◆ Problem set:
1 - In the article on Trump's economic advisers, which two Indian-American executives besides Pichai and Nadella were named to the Tech Group?
2 - Can you pick up the article on Trump's economic advisers after its final sentence and continue it?

◆ Text section:
===============

Pichai, Nadella, 4 Indian-Americans on Trump's list of economic advisers

Update: 2020-04-16 00:48 IST
Sunder Pichai from Google and Satya Nadella from Microsoft

Washington: President Donald Trump has named six Indian-American corporate leaders, including Sunder Pichai from Google and Satya Nadella from Microsoft, to his Great American Economic Revival Industry Groups formed to revive the US economy ravaged by the coronavirus pandemic.

Trump has roped in over 200 top American leaders from various industries and sections to create nearly a dozen and half different groups, who will advise him and offer recommendations on how to revive the American economy, which has hit an unprecedented ebb in just a few weeks due to the deadly coronavirus.

"They're the names that are, I think, the best and the smartest, the brightest. And they're going to give us some ideas," Trump told reporters at his daily White House news conference on coronavirus on Tuesday.

In addition to Pichai and Nadella, the president has named IBM's Arvind Krishna and Micron's Sanjay Mehrotra to the Tech Group. Other members of the group are Apple's Tim Cook, Oracle's Larry Ellison and Facebook's Mark Zuckerberg.

===============

◆ Supplied data:
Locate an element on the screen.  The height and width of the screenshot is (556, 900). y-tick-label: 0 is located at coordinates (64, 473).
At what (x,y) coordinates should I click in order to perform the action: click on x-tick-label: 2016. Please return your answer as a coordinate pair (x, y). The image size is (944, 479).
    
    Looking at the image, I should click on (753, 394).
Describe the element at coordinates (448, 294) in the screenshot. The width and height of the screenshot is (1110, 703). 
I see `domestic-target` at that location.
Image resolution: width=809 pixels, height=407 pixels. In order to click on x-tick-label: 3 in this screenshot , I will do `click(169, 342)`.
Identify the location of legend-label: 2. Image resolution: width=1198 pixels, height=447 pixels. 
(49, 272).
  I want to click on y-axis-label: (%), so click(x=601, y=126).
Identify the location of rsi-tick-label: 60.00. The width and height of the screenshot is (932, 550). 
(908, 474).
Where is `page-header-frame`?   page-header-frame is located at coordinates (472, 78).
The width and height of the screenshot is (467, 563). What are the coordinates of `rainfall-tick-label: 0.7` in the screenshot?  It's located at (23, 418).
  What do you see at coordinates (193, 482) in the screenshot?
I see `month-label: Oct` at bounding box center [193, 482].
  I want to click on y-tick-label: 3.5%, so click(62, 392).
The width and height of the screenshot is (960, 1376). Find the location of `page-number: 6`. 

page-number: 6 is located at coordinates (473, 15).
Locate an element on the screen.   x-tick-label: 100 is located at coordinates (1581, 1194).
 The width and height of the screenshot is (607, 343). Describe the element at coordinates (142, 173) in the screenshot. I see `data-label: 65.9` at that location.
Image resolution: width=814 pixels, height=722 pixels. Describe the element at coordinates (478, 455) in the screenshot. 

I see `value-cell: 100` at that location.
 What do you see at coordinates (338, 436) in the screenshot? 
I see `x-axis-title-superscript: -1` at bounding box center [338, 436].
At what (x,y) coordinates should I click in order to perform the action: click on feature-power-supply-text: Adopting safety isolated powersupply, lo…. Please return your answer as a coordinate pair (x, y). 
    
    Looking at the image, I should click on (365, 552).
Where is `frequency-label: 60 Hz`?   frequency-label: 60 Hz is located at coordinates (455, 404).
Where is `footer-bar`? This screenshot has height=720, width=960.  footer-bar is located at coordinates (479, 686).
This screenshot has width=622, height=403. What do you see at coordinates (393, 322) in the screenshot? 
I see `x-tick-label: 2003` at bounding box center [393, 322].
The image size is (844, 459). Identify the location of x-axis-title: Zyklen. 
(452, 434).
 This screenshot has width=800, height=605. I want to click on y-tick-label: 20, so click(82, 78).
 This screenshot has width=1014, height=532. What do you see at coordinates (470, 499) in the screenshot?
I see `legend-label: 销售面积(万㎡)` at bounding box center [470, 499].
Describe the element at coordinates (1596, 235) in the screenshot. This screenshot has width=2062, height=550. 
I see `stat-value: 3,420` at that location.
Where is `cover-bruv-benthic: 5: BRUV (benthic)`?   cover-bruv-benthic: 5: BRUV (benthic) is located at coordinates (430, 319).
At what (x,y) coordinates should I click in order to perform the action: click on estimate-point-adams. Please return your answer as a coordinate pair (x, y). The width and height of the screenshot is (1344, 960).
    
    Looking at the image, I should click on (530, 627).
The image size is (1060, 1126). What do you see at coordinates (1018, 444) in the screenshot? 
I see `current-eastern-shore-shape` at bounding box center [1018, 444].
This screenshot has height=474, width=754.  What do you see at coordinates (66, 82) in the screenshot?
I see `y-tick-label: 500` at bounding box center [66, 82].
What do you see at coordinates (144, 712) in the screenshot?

===============

◆ Answers below:
1 - IBM's Arvind Krishna and Micron's Sanjay Mehrotra.

2 -
Indian-American Ann Mukherjee from Pernod Ricard has been named to the manufacturing Group, which among others include Caterpillar's Jim Umpleby III; Tesla's Elon Musk, Fiat Chrysler's Mike Manley, Ford's Bill Ford and General's Mary Barra.

Ajay Banga from Mastercard has been named to the Financial Services Group along with, among others, Al Kelly from Visa, Blackstone's Stephen Schwarzman; Fidelity Investment's Abigail Johnson and Intuit's Sasan Goodarzi.

With schools and many businesses shut, the measures to slow the spread of the disease have taken a painful toll on the economy.

The coronavirus death toll in the United States crossed 25,000 on Tuesday with the country witnessing the highest single-day tally of 2,129.

As of Tuesday, more than 6,05,000 Americans had tested positive for the novel coronavirus -- more than the other top three countries taken together -- according to Johns Hopkins University.